Extract every line of the material below that contains the string "Task".

* **DATASET CONTENT**:

########

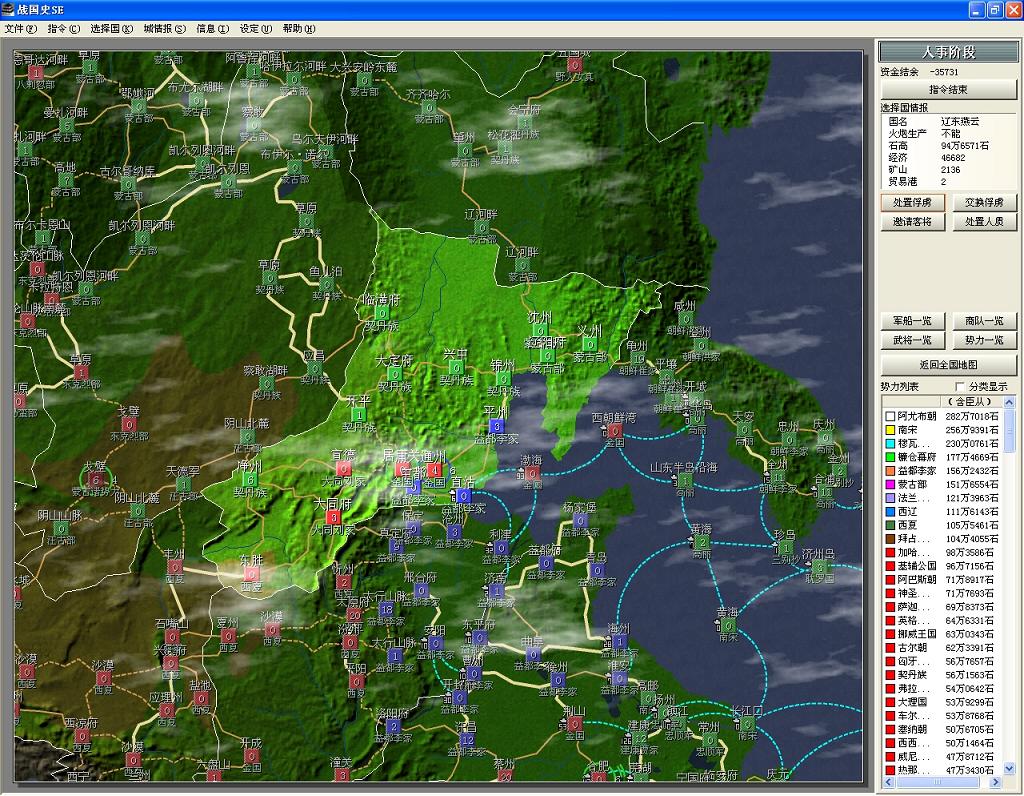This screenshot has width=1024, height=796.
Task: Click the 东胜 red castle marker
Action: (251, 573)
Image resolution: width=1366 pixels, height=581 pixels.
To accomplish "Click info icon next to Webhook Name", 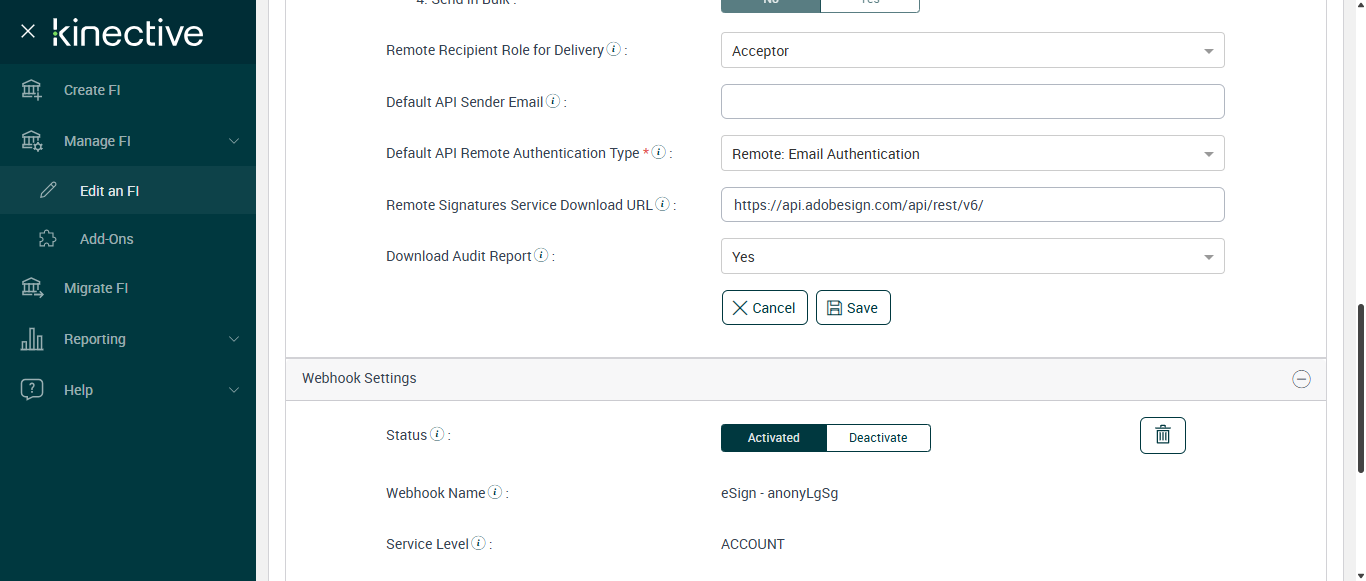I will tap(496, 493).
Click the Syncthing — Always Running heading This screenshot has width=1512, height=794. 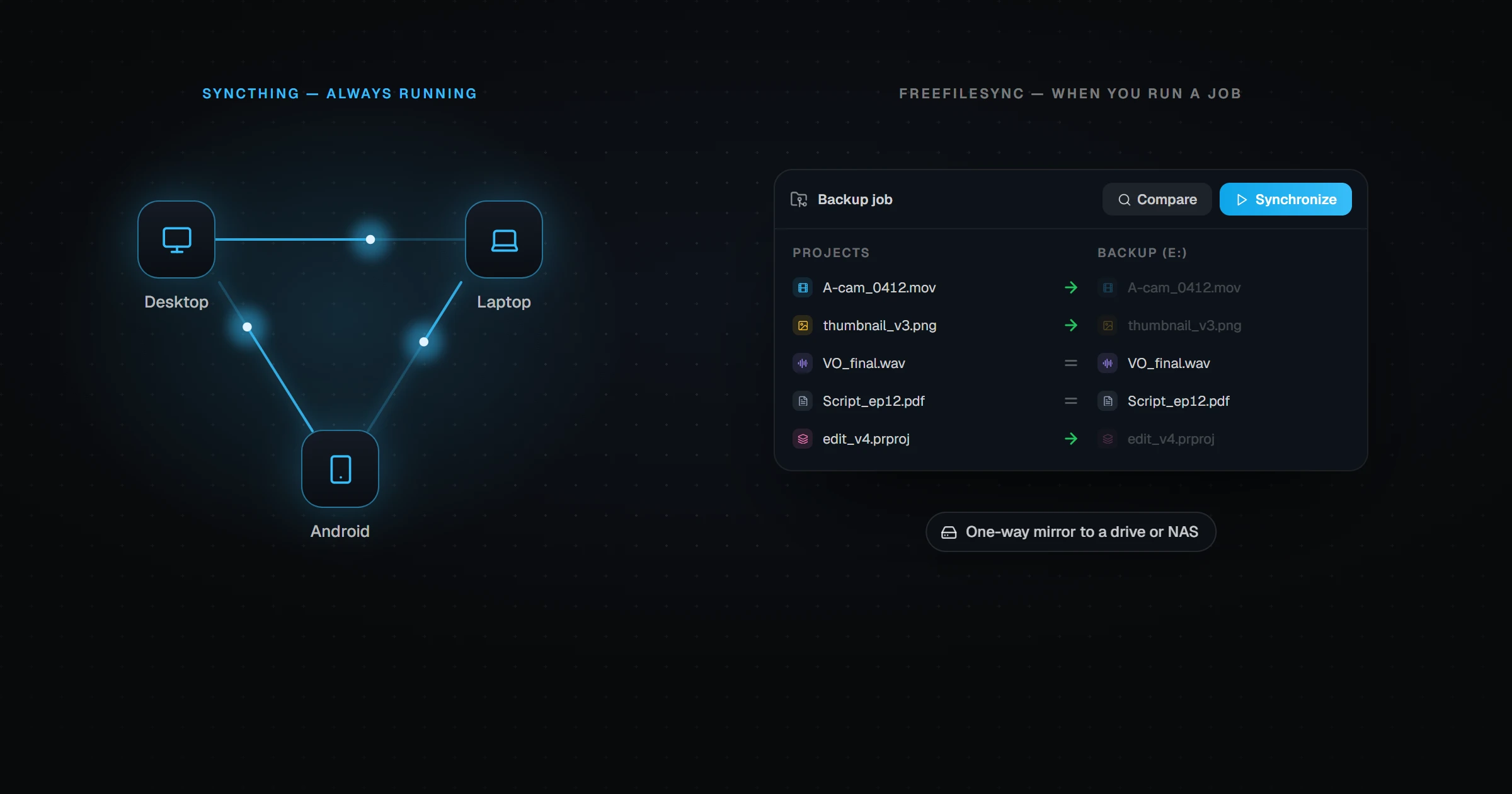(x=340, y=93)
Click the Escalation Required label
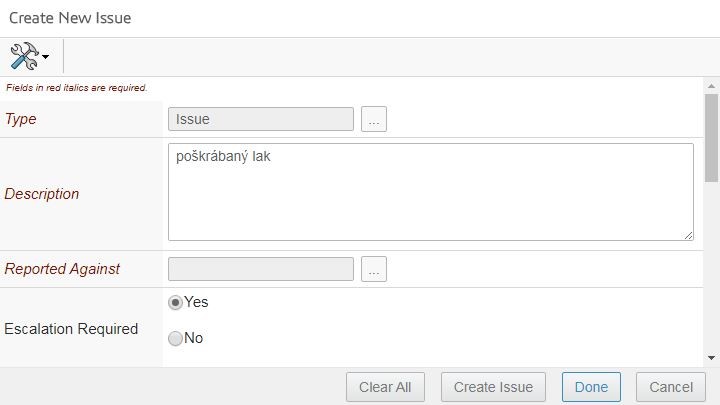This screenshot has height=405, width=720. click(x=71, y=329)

########

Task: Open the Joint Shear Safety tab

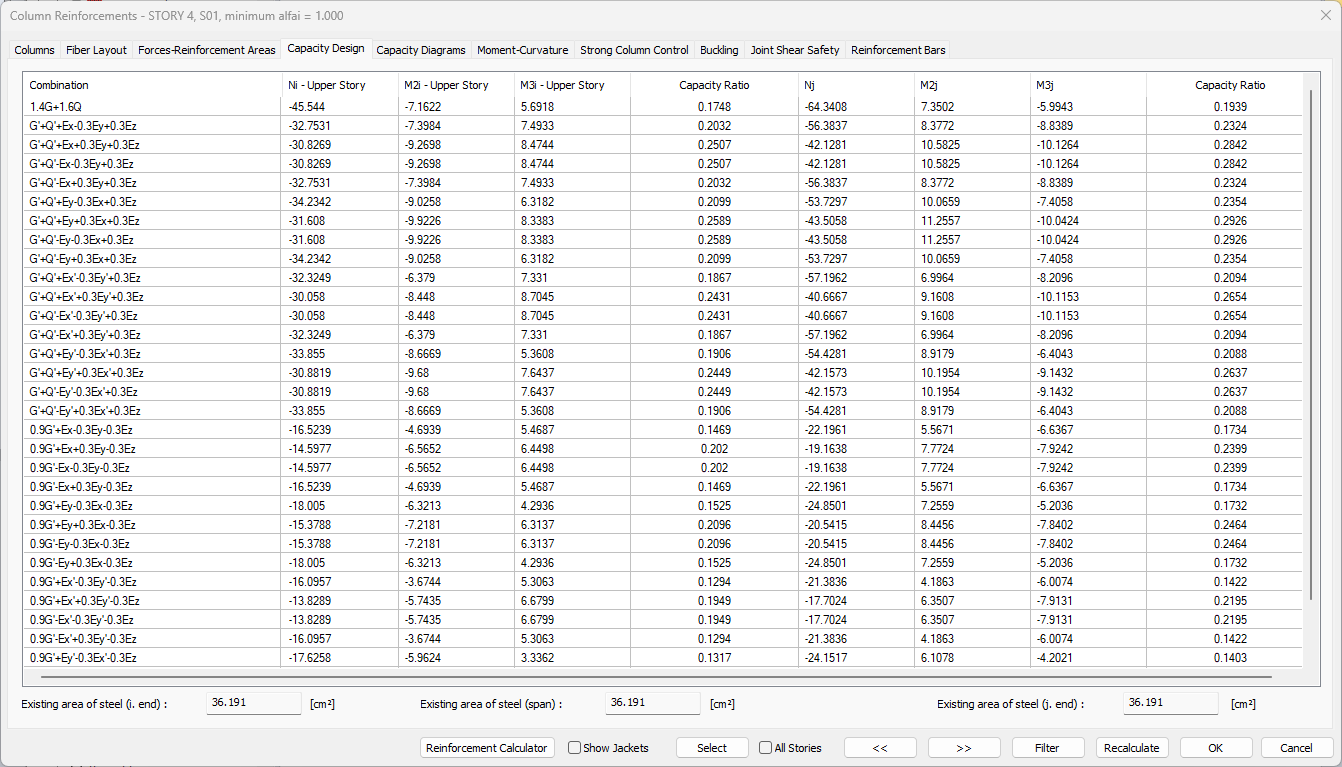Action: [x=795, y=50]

########

* **RIGHT ANSWER**:
Task: Click the 东胜 red castle marker
Task: Open the Joint Shear Safety tab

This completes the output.